> **Given entries**:
○ ○ ○

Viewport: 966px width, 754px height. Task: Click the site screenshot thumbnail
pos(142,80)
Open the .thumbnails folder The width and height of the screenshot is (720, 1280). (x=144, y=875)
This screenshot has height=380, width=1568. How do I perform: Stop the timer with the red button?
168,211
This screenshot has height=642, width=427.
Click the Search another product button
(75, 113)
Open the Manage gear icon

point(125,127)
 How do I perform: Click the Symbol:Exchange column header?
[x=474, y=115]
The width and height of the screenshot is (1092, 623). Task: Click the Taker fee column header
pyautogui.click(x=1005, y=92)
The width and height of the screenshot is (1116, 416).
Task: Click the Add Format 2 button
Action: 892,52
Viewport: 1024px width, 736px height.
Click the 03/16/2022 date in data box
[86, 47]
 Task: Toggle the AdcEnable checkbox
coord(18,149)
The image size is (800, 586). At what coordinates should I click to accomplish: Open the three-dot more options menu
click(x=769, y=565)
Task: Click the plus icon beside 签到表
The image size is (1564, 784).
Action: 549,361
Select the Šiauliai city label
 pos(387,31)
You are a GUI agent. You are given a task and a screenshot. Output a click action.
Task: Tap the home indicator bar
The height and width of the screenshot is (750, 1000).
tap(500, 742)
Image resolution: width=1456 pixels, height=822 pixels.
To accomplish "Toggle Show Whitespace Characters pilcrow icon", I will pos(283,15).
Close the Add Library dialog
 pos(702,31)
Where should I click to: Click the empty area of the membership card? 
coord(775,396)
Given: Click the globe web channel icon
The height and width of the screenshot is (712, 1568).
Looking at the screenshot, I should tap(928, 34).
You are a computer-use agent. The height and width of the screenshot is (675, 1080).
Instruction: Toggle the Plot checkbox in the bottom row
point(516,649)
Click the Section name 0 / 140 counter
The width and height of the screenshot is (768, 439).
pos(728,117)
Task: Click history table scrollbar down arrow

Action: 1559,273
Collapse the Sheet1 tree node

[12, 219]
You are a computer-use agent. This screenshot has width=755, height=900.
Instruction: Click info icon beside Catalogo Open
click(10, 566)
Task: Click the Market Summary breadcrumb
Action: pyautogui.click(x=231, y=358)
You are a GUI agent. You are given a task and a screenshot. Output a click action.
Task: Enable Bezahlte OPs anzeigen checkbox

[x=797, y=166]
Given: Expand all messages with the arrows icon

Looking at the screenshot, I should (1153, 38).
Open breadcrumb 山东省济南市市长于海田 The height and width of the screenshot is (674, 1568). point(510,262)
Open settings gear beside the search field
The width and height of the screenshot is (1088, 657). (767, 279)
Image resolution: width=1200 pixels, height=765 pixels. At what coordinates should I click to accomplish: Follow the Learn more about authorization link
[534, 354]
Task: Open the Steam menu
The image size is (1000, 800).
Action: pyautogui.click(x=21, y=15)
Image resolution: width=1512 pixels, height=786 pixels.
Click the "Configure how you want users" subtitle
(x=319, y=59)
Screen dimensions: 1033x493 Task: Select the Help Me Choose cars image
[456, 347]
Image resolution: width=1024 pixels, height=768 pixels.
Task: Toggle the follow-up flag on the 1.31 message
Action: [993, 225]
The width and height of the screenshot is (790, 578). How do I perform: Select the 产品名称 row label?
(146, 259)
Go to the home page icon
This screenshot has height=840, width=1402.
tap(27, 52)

○ ○ ○

Your task is to restate, word for word, only those lines above that fall between the line holding "Click the 03/16/2022 date in data box" and the line holding "Given: Click the globe web channel icon", inclusive.

> **Task solution**:
Click the 03/16/2022 date in data box
[86, 47]
 Task: Toggle the AdcEnable checkbox
coord(18,149)
The image size is (800, 586). At what coordinates should I click to accomplish: Open the three-dot more options menu
click(x=769, y=565)
Task: Click the plus icon beside 签到表
The image size is (1564, 784).
Action: 549,361
Select the Šiauliai city label
 pos(387,31)
You are a GUI agent. You are given a task and a screenshot. Output a click action.
Task: Tap the home indicator bar
The height and width of the screenshot is (750, 1000).
tap(500, 742)
Image resolution: width=1456 pixels, height=822 pixels.
To accomplish "Toggle Show Whitespace Characters pilcrow icon", I will pos(283,15).
Close the Add Library dialog
 pos(702,31)
Where should I click to: Click the empty area of the membership card? 
coord(775,396)
Given: Click the globe web channel icon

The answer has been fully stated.